# Task details:
Set down a word-for-word copy of the data below, limited to the lines from the first through the line with "Click the small".

● ● ● ● ● ● ●

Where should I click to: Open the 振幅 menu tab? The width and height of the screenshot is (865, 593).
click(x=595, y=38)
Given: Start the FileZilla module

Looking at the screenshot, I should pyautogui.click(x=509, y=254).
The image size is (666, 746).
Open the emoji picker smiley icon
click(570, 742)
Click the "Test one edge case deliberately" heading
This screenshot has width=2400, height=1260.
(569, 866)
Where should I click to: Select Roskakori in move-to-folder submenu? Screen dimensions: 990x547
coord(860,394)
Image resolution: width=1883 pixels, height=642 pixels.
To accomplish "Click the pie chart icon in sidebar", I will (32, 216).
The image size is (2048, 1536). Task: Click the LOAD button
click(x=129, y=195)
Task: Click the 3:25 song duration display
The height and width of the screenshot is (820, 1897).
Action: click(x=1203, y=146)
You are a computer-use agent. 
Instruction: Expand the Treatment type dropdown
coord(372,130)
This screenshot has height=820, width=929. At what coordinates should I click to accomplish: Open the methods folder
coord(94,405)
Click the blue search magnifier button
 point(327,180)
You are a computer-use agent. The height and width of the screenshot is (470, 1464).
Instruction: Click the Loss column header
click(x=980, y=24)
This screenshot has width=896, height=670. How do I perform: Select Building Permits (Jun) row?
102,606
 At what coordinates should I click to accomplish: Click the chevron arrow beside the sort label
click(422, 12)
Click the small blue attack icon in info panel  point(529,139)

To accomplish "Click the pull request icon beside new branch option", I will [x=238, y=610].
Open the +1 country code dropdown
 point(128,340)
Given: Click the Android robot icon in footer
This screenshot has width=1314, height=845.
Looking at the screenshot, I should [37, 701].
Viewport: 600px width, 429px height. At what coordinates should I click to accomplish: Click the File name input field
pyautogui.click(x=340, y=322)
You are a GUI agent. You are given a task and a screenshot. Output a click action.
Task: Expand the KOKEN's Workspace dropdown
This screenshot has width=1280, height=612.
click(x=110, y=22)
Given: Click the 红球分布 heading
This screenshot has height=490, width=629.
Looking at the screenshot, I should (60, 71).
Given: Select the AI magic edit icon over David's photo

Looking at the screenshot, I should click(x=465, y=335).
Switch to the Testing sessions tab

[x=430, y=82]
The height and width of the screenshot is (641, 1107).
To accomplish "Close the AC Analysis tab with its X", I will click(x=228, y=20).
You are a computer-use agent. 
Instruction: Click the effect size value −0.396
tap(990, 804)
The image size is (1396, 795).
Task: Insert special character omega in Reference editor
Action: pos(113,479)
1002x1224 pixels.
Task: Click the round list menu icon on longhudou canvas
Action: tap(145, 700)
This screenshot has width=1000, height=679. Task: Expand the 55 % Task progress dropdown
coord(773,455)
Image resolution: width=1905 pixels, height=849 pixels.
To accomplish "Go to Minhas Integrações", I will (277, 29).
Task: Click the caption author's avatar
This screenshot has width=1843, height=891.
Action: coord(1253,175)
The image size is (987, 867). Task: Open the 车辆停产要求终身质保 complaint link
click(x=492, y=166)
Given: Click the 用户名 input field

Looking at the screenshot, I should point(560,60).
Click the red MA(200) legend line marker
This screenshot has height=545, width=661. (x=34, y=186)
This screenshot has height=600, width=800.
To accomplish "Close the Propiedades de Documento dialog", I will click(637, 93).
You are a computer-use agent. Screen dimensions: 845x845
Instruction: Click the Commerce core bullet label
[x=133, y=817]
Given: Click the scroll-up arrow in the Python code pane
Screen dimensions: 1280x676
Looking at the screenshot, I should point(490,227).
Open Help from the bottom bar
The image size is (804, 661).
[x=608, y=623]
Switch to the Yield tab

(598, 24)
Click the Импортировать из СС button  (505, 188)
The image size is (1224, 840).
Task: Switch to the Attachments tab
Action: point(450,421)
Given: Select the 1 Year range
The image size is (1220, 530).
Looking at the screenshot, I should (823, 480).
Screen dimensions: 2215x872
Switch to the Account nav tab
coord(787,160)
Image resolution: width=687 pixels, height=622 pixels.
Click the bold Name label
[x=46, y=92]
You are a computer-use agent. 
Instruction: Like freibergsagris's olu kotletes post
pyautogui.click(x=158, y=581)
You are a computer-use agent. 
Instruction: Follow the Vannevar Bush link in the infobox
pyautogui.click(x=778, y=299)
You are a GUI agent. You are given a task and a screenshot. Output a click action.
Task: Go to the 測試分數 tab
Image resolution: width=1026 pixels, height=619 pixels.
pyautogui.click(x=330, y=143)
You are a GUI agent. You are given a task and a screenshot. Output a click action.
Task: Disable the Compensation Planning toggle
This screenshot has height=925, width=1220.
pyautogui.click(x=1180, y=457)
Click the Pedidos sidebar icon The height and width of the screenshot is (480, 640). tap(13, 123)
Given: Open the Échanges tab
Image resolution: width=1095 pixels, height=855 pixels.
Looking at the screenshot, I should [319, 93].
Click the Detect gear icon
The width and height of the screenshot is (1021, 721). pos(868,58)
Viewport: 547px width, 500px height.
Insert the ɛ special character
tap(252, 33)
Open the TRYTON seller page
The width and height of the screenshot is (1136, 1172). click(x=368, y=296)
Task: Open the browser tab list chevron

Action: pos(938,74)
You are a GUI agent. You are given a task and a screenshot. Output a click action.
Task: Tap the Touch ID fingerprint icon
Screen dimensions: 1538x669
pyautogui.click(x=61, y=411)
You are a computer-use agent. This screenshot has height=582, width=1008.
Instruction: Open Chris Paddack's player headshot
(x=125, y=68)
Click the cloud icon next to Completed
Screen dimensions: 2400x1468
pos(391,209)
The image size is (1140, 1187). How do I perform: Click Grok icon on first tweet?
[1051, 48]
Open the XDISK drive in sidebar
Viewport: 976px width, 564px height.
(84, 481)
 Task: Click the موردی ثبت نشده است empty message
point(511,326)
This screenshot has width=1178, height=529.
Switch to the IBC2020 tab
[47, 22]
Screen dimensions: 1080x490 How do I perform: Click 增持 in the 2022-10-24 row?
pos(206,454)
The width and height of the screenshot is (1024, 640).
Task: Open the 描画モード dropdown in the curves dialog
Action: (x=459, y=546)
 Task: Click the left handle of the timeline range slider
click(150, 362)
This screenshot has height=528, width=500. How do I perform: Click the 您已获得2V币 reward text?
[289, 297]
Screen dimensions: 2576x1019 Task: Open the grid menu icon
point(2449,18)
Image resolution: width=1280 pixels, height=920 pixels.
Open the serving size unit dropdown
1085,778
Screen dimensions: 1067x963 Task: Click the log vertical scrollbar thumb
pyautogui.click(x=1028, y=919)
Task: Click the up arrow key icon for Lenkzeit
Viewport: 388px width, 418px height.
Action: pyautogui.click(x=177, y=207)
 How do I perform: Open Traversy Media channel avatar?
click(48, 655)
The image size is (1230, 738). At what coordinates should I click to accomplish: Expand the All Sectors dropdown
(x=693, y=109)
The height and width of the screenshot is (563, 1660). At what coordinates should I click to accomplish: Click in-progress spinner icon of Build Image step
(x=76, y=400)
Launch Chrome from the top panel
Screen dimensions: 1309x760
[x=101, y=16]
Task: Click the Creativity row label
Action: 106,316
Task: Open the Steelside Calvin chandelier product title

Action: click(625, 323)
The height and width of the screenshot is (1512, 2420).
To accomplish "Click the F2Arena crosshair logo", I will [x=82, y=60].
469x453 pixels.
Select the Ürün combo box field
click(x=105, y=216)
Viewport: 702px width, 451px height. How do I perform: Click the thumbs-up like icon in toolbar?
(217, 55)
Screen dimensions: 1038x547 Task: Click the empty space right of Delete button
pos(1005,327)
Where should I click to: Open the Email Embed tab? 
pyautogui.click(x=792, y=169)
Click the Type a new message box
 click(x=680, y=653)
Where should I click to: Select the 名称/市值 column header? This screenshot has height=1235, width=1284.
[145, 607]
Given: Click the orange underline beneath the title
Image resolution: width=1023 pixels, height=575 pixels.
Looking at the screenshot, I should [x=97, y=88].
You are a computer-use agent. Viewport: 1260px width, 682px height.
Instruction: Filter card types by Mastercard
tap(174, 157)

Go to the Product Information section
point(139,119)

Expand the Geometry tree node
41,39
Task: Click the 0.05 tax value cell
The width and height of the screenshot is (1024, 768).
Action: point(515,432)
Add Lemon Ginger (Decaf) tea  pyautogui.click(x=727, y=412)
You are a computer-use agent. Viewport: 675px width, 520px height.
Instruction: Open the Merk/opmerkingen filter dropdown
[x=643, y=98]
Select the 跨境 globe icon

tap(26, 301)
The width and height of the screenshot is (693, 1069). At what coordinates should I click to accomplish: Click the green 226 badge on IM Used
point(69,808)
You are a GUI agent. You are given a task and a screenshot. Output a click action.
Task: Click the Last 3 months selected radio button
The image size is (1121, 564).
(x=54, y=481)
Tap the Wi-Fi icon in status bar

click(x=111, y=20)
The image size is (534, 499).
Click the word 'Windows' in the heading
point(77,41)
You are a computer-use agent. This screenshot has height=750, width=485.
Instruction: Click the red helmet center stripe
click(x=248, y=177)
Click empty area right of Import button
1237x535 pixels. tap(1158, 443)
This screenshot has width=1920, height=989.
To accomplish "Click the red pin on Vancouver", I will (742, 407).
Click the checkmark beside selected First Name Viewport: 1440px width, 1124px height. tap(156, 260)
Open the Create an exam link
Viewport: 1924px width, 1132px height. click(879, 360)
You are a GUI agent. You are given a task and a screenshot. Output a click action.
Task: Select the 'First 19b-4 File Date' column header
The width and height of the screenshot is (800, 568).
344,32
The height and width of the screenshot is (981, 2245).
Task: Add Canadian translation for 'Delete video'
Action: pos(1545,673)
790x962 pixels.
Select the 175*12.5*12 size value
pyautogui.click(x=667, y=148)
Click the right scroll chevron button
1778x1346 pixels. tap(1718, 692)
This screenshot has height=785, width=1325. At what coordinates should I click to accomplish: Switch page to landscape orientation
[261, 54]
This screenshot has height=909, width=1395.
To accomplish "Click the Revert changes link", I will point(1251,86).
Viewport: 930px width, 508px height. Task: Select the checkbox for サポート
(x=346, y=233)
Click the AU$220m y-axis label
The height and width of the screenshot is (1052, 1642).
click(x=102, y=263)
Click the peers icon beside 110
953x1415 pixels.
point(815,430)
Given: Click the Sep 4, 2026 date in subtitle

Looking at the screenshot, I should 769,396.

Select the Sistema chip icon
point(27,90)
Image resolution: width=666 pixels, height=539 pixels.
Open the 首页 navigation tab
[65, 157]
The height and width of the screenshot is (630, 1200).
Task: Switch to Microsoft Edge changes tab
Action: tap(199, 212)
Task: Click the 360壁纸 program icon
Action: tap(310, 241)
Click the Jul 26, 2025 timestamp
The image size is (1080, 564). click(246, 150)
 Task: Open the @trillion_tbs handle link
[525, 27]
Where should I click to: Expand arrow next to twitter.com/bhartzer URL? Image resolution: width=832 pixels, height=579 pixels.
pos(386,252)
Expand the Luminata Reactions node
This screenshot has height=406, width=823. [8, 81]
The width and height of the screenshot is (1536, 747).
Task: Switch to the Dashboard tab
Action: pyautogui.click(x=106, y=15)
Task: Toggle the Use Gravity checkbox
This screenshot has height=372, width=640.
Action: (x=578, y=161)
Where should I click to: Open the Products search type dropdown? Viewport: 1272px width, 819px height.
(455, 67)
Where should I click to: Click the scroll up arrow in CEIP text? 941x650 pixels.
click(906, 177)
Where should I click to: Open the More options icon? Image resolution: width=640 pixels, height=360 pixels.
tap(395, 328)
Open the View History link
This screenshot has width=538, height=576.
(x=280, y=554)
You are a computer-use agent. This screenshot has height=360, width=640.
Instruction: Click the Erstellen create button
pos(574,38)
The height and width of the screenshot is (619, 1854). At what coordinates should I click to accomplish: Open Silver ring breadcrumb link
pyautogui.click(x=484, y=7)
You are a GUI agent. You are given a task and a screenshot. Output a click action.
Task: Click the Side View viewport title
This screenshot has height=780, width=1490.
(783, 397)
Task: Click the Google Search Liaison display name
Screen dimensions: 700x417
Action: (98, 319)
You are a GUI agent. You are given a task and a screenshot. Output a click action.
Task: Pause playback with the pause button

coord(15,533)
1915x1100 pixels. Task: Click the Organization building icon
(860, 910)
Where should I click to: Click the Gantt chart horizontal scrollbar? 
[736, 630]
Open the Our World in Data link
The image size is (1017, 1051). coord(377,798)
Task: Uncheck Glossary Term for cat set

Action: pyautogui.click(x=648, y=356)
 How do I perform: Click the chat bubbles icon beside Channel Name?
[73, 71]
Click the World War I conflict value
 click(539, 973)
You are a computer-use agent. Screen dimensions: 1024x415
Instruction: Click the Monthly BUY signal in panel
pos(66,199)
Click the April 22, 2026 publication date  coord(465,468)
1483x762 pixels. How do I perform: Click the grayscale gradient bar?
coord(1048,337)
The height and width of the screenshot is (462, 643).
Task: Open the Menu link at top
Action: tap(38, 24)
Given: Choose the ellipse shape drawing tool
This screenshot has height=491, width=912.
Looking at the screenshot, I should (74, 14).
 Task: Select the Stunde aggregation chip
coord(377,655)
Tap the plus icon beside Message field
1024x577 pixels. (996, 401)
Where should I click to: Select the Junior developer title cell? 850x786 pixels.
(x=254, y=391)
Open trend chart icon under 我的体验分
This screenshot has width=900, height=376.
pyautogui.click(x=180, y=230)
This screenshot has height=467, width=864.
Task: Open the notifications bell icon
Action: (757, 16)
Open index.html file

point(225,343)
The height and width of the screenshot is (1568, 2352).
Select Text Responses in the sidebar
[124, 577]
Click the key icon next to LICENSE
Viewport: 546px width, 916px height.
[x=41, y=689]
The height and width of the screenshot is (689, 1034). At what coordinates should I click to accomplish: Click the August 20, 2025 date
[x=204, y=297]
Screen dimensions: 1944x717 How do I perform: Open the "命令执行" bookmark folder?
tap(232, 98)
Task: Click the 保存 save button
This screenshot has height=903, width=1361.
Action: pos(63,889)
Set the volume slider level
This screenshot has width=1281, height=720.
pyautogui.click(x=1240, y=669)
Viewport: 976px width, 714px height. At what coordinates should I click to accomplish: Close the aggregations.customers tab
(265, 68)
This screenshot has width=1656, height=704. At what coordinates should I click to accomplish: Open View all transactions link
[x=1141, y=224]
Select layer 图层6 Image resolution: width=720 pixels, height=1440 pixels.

● ● ● ● ● ● ●

# Reply to the task:
Where should I click to: Open the 振幅 menu tab? The width and height of the screenshot is (865, 593).
click(x=595, y=38)
Given: Start the FileZilla module

Looking at the screenshot, I should pyautogui.click(x=509, y=254).
The image size is (666, 746).
Open the emoji picker smiley icon
click(570, 742)
Click the "Test one edge case deliberately" heading
This screenshot has width=2400, height=1260.
(569, 866)
Where should I click to: Select Roskakori in move-to-folder submenu? Screen dimensions: 990x547
coord(860,394)
Image resolution: width=1883 pixels, height=642 pixels.
To accomplish "Click the pie chart icon in sidebar", I will (32, 216).
The image size is (2048, 1536). Task: Click the LOAD button
click(x=129, y=195)
Task: Click the 3:25 song duration display
The height and width of the screenshot is (820, 1897).
Action: click(x=1203, y=146)
You are a computer-use agent. 
Instruction: Expand the Treatment type dropdown
coord(372,130)
This screenshot has height=820, width=929. At what coordinates should I click to accomplish: Open the methods folder
coord(94,405)
Click the blue search magnifier button
 point(327,180)
You are a computer-use agent. The height and width of the screenshot is (470, 1464).
Instruction: Click the Loss column header
click(x=980, y=24)
This screenshot has width=896, height=670. How do I perform: Select Building Permits (Jun) row?
102,606
 At what coordinates should I click to accomplish: Click the chevron arrow beside the sort label
click(422, 12)
Click the small blue attack icon in info panel  point(529,139)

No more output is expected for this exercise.